Drugs acting at G-protein coupled receptors (GPCRs) represent the core of modern medicine. Traditionally, these drugs target the orthosteric site of the receptors, i.e. the binding site of the endogenous agonist. An increasing number of patents describe synthetic allosteric modulators of GPCRs, which influence receptor activity at sites distinct from the orthosteric site. This documents that the search for allosteric modulators of GPCRs has become a fully-fledged part of current drug discovery efforts.
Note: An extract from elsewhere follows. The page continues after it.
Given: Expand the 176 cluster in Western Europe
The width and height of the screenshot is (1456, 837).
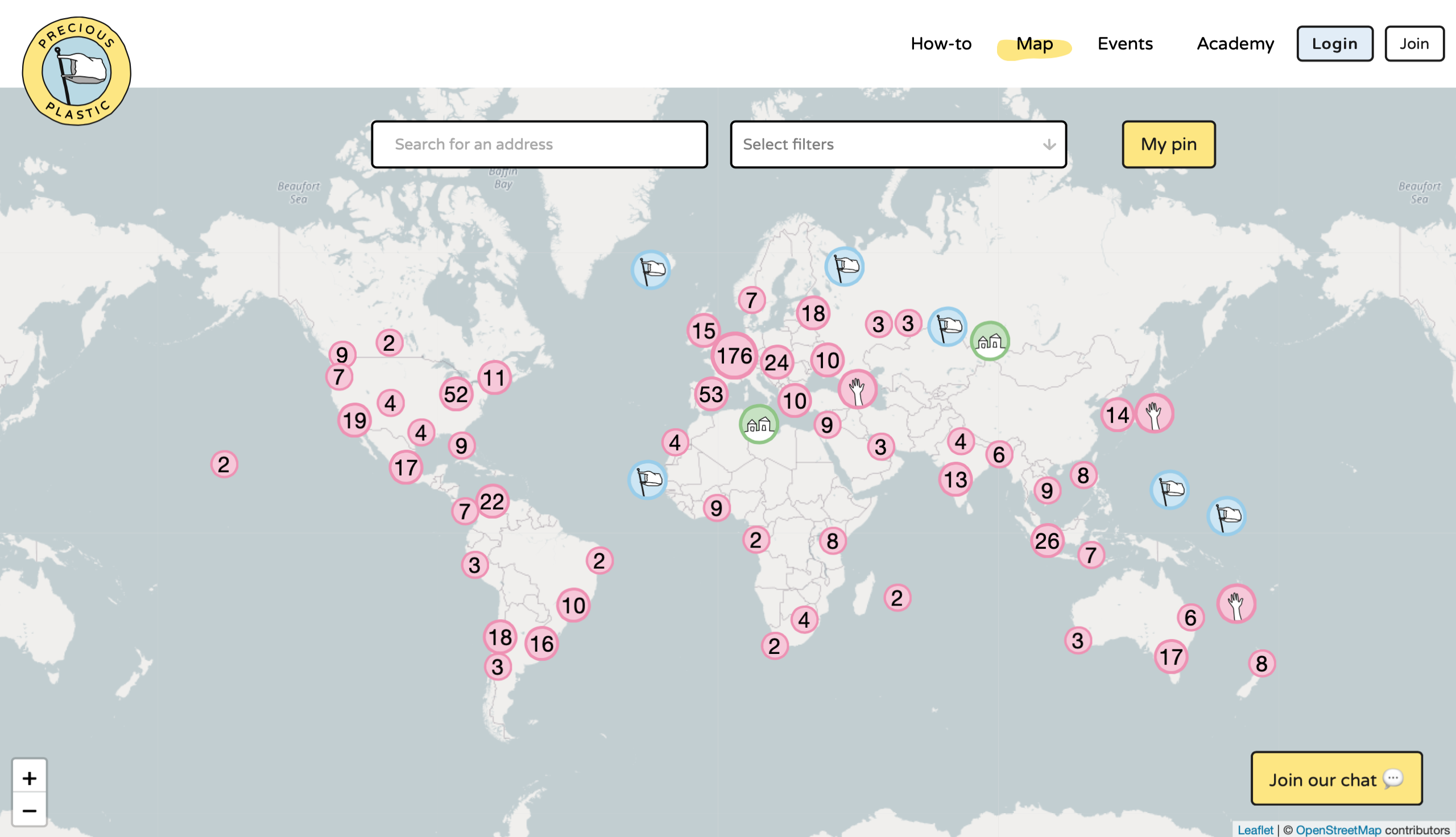Looking at the screenshot, I should (x=734, y=356).
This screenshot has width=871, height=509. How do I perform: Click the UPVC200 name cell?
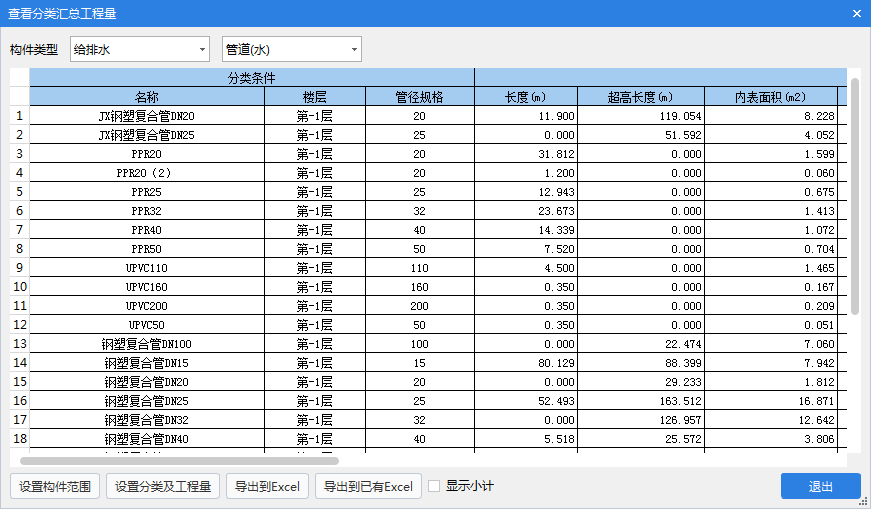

It is now generally accepted that allosteric modulation of GPCRs holds considerable promise for the development of novel therapeutics, but it has taken decades to persuade the skeptics of the advantages this concept has to offer. Allosteric modulation is now considered a valid strategy to obtain first generation therapeutics as well as second generation alternatives to currently available therapeutics. A key step towards broad exploration of the allosteric concept was the introduction of cell-based functional high-throughput screening assays for GPCRs, which have replaced radioligand binding assays as the primary screen for allosteric compounds. The reviews in this special issue, written by some of the leading scientists in the field, provide an overview of the experimental strategies used to identify and characterize allosteric modulators for Class A, B, and C GPCRs.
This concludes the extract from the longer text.